THAT’S A SENTENCE I NEVER HEARD BEFORE
ROBO’S BACK! Highlighting a very light week is my first legitimate switch to a digital format, along with finishing Bioshock Infinite (more Friday) and Bioshock 1 again. Also, a 2 day hangover from a wedding related bender, which explains why I’m sitting down to review last week’s comics at 10:30 the night before a new week comes out.
ATOMIC ROBO REAL SCIENCE ADVENTURES #7: Or issue 1 of volume 2 of Real Science Adventures, if you want to look at it that way. The first 6 issues of RSA were an interesting anthology experiment by Team Robo. It was smaller stories taking place in the Atomic Robo universe, given a couple of pages each issue to move on. There were a bunch of fun stories, including a Sparrow/World War 2 tale, Bruce Lee training Robo, and the precursor to the story that’s going to occupy volume 2, a story with the turn of the century “Centurions of Science” and also Annie Oakley and Wong Fei Hung’s father (I think they should be called Science Team 6 BECAUSE IT’S TOPICAL [edit: dammit, there's 7 of them. I'm an idiot]) fighting an old Robo villain. Two problems arose from this format, though: one, a problem for me because I’ve bought and read and reread everything Robo I can get my hands on, was when reprints started showing up. It had the feel of filler, and contributed a bit to the second problem: the issues really exposed some of the flaws of a monthly comics format. When you’re buying comics every week and you have 4 weeks between issues, it’s easy to forget what’s happening in stories, especially if you’re juggling several separate plots for each issue. It’s doubly hard when you start seeing reprints, because these stories were already breezy reads to begin with–it’s rare that I reread old issues before the end of an arc. The first six issues read great in the trade, and they were all very enjoyable stories, but the decision to offer up little bites of several stories made the book less enjoyable to read monthly. That looks to have changed now that RSA has returned, and it doesn’t hurt that the focus is on Tesla’s 7.
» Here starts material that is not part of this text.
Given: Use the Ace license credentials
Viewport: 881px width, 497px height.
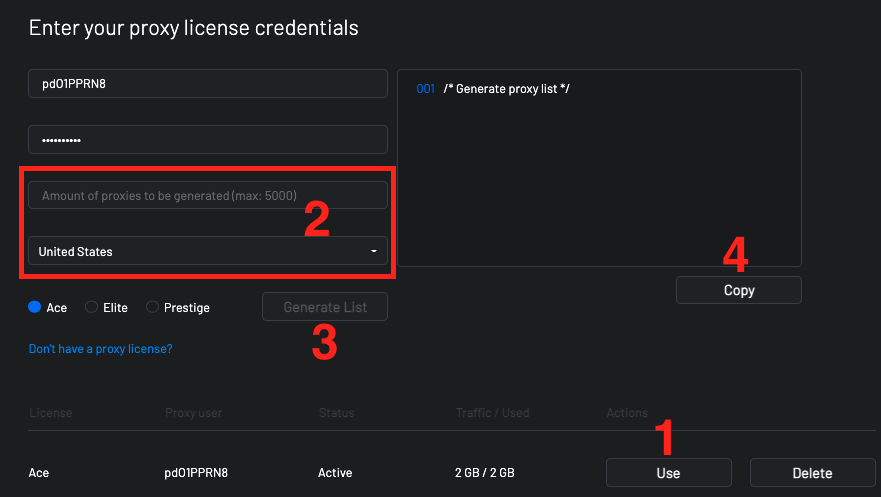Looking at the screenshot, I should [x=669, y=473].
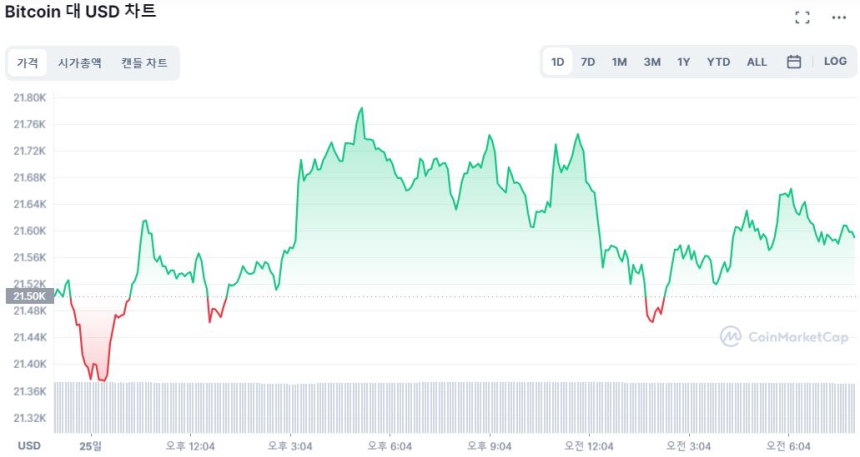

The basic plot, where Tesla does magic to a bad guy and explains how it’s science to George Westinghouse while discovering that his big macguffin was robbed, is fun. Erica Henderson, who provides the art and colors, has a distinctly cartoony but incredibly familiar style, and does well keeping even the talky framing scenes fun and interesting to look at. Clevenger’s writing is up to his usual standard, and that standard is great. Overall, I’m glad to have the book back.
[LATE EDIT: I totally forgot to mention that this book is also 75 cents cheaper if you buy it online as opposed to paper, so much love to the Red 5 folks for making it more cost effective for me to go digital for singles and then buy the trade after.]
THUNDERBOLTS #8: Apparently the Venom symbiote can make you have nice eyes now, too. This is very much a transition issue, and despite the amount of blood in it, it’s actually almost slow paced. I really would buy a monthly Venom book drawn by Phil Noto, though. He’s outstanding.
WONDER WOMAN #19: The Wonder Woman “WTF” cover is predicated entirely on whether or not you give a rat’s ass about who she’s dating. If not, at least you get a gatefold Cliff Chiang drawing. First and foremost, Laura Sneddon at the Beat has written a pretty interesting take on the Wonder Woman book–definitely check it out. She hits on a lot of my issues with Wonder Woman, particularly lately–she feels like a secondary character in her own book, the focus is entirely on worldbuilding, and she’s not terribly well characterized. That said, I am certainly sticking around for Azzarello, Chiang and Akins’ New Gods. What can I say, I’m clearly a sucker for old Kirby stuff.
X-MEN LEGACY #9: Do you know how hard it is to cynically undercut your own self-conscious riff on Watchmen at the very beginning, and then pull it off over the course of the next 17 pages and have the reader barely notice? Under almost every other circumstance, this book would have been not only not good but aggressively stupid about it, but Spurrier does a really, really fantastic job with it. There’s a real softie lurking underneath that cynical British wit, and he really shines when he lets it out. This is probably one of my top 3 X-Men runs of all time.